Jumat, 15 Juni 2012

Air Mata Karena Allah

”Tidak akan masuk neraka orang menangis kerana takut kepada Allah sehingga ada air susu kembali ke tempat asalnya” (HR Turmudzi). Begitu sabda Nabi yang menegaskan suatu keistimewaan yang diterimakan kepada orang yang mampu meneteskan air matanya karena ketakwaannya kepada Allah.
Penekanan takwa bukan hanya karena rasa takut merupakan salah satu wujudnya, tetapi sekaligus merupakan penegas bahwa air mata yang menetes bukan sekedar akibat dari beban berat batin dan pikiran. Biasanya orang mudah menangis saat mengadu kepada Allah terkait dengan suatu musibah yang dialami, tetapi air matanya sukar menetes jika dia dalam keadaan senang.
Yang disebut terakhir ini bukan termasuk yang dimaksud Nabi dalam sabdanya di atas. Tetapi air mata yang menetes dari rasa kerendahan, kekerdilan, dan kelemahan seorang hamba di hadapan Tuhannya, yang berimplikasi pada sikap pasrah dan taat. Karena pada hakekatnya tidak ada daya bagi manusia untuk menghindar dari perbuatan maksiat dan kekuatan untuk kerbakti selain karena bantuan Allah. Inilah makna la haula wala quwwata illa bi Allah.

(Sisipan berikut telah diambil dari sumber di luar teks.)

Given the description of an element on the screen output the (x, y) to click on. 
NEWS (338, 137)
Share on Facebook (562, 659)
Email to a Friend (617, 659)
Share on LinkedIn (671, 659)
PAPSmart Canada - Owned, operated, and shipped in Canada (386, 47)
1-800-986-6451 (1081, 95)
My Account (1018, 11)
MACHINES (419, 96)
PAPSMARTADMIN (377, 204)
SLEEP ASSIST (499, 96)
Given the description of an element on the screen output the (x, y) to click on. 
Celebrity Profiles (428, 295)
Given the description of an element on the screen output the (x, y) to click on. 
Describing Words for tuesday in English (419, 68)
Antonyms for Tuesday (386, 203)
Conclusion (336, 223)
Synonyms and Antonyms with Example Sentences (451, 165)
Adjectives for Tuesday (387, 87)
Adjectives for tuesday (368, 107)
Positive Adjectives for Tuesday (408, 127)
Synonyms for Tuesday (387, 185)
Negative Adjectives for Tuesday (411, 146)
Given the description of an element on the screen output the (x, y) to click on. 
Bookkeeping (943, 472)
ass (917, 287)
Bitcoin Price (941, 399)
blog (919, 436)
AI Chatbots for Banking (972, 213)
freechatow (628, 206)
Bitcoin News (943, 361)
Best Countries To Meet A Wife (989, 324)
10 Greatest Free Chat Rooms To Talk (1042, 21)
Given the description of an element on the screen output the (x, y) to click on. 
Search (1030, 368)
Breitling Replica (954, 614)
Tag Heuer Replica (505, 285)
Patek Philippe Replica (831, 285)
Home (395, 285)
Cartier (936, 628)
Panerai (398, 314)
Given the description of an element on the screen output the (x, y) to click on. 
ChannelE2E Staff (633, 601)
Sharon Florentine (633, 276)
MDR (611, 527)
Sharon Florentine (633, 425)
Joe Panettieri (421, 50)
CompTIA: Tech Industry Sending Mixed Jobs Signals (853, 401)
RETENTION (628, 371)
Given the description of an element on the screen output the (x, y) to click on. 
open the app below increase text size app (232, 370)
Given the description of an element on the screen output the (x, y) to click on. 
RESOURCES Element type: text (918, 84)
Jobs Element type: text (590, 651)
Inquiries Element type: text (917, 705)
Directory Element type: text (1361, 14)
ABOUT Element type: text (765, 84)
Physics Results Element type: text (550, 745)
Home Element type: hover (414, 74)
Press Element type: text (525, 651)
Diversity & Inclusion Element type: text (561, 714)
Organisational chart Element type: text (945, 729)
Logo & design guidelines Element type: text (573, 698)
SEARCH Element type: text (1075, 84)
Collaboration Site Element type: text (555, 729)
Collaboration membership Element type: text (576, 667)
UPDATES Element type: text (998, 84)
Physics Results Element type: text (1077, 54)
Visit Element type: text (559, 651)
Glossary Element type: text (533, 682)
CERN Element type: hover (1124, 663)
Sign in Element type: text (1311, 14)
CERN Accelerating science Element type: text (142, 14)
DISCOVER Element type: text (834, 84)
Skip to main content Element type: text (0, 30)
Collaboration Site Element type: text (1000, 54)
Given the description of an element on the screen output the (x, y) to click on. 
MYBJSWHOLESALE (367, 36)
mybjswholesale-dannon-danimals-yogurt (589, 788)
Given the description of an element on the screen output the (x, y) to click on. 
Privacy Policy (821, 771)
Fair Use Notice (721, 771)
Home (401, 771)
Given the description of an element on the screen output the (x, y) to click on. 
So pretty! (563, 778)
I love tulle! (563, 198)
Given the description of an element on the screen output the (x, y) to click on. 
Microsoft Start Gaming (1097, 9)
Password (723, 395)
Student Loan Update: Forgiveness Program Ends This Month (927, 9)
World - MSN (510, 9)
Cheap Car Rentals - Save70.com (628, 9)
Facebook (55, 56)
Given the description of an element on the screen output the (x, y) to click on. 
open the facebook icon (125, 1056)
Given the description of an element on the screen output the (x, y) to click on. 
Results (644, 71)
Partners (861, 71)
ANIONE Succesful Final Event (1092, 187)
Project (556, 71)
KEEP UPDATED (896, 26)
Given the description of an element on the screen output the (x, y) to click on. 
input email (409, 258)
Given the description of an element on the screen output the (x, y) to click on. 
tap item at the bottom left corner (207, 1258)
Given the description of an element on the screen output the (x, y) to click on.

Imam Abdur Rahman bin Ahmad al-Qadli, dalam kitab Daqa'iqul Akhbar Kitab Daqa’iqul Akhbar (Detil-Detil Berita), subuah kitab yang berisi ulasan kehidupan “metafisik” dengan pendekatan yang amat “fisikal,” menuturkan bahwa akan didatangkan seorang hamba pada hari kiamat nanti dalam keadaan sangat berat timbangan kejahatannya dan telah diperintahkan untuk dimasukkan ke dalam neraka.
Salah satu daripada rambut-rambut matanya berkata, ”Wahai Tuhanku, Rasul-Mu, Muhammad, telah bersabda, siapa yang menangis kerana takut kepada Allah, maka Allah mengharamkan matanya itu ke neraka dan sesungguhnya aku menangis kerana amat takut kepada-Mu.”
Allah akhirnya mengampuni hamba itu dan menyelamatkannya dari api neraka berkat sehelai rambut yang pernah menangis kerana takut kepada Allah. Malaikat Jibril mengumumkan kejadian itu kepada seluruh manusia, dengan berkata, ”Telah selamat Fulan bin Fulan sebab sehelai rambut.”
Imam Al-Ghazali, dalam kitab, Bidayatul-Hidayah (Menjelang Hidayah), juga menceritakan bahwa pada hari kiamat nanti, Allah akan mengeluarkan neraka jahanam dengan disertai suara nyala apinya yang gemuruh. Suara itu membuat semua orang berlutut kerana takut dan sedih terhadap apa yang akan menimpanya.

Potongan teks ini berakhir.